Task brief. Copy out every line of the records below verbatim, leaving out the pictures.

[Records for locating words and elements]

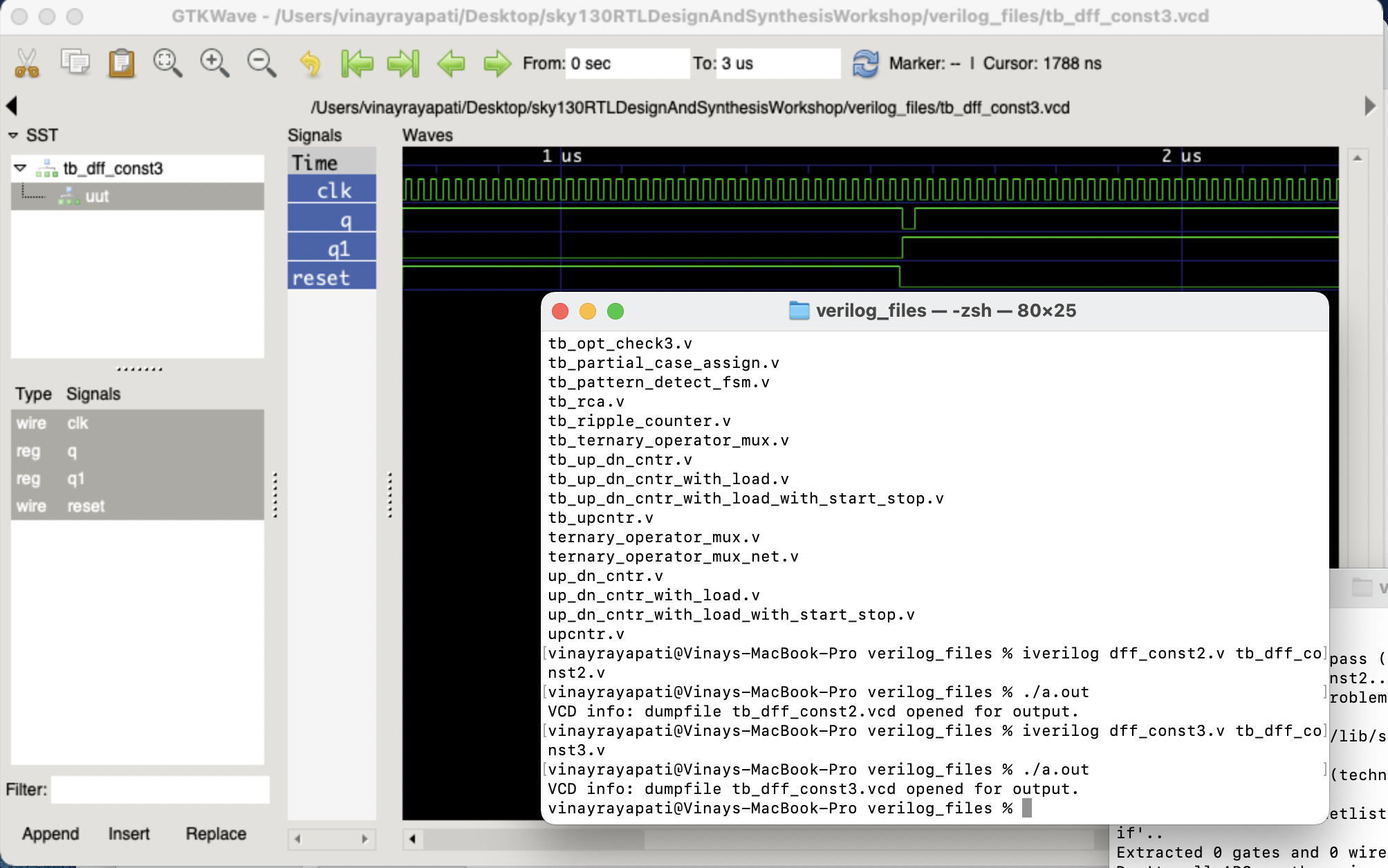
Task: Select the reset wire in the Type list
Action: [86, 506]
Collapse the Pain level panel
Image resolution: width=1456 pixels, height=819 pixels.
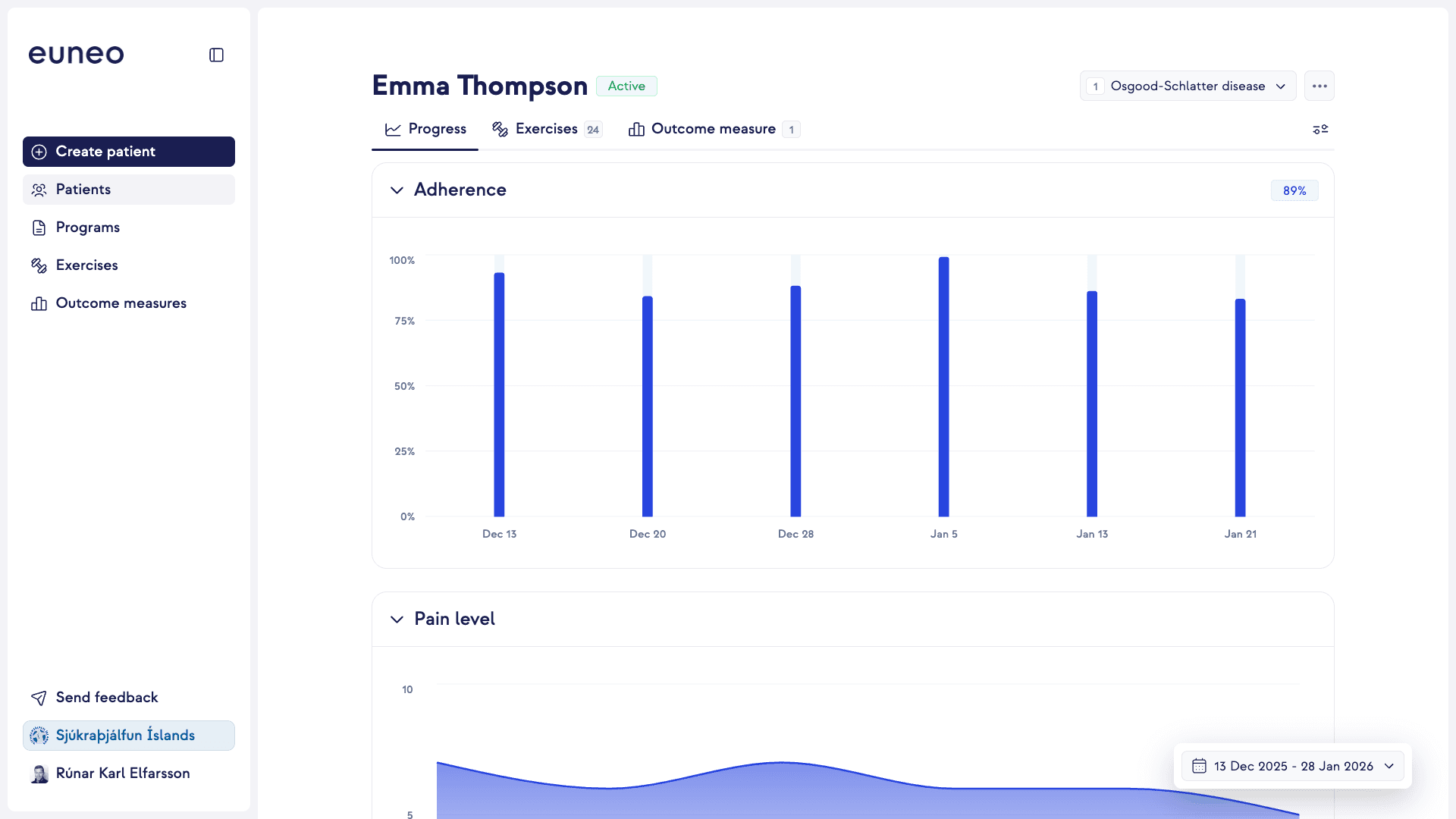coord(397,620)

Written response.
Task: Select the reset wire in the Type list
Action: [86, 506]
Collapse the Pain level panel
Image resolution: width=1456 pixels, height=819 pixels.
coord(397,620)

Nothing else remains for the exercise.